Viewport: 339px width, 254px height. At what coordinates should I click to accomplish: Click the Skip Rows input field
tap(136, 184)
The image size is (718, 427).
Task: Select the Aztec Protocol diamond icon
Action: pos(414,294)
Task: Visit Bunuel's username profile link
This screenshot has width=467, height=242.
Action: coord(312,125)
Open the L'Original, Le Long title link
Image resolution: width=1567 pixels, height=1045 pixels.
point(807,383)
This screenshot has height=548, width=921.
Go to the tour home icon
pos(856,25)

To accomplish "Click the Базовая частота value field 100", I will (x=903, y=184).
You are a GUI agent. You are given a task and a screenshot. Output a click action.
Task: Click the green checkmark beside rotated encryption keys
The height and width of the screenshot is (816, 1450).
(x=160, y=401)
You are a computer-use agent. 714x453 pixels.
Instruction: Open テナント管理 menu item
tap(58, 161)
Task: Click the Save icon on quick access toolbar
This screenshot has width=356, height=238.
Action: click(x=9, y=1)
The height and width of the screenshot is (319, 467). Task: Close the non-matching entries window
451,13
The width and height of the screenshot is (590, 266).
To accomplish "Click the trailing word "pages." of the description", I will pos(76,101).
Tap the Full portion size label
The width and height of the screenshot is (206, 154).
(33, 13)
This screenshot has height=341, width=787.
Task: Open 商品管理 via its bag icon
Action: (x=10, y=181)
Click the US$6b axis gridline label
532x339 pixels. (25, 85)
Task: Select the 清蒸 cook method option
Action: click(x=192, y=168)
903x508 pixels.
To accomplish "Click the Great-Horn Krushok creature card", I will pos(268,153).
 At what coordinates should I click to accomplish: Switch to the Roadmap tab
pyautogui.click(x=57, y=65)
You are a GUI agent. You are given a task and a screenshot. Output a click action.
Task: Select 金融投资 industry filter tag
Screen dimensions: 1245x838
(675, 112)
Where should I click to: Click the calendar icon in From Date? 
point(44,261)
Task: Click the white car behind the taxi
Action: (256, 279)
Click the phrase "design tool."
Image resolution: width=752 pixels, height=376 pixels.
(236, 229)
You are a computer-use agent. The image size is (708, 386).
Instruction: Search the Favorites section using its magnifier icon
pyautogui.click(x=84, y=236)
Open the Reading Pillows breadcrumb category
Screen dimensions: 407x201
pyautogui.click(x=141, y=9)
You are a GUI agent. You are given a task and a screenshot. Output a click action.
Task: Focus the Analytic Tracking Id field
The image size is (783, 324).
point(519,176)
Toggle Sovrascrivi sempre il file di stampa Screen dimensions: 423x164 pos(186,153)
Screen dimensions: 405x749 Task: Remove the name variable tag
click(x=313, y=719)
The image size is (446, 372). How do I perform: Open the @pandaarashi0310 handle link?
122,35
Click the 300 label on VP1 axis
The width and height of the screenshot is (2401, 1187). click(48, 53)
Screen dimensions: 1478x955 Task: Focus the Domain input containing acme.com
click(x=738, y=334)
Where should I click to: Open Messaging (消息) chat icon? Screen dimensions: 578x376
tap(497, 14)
####################
(WORK TO BE COMPLETED) Return the lines of the listing above, from the line with "Task: Visit Bunuel's username profile link" to the line with "pos(856,25)", reproduced verbatim.

(ANSWER IN FULL)
Task: Visit Bunuel's username profile link
This screenshot has width=467, height=242.
Action: coord(312,125)
Open the L'Original, Le Long title link
Image resolution: width=1567 pixels, height=1045 pixels.
point(807,383)
This screenshot has height=548, width=921.
Go to the tour home icon
pos(856,25)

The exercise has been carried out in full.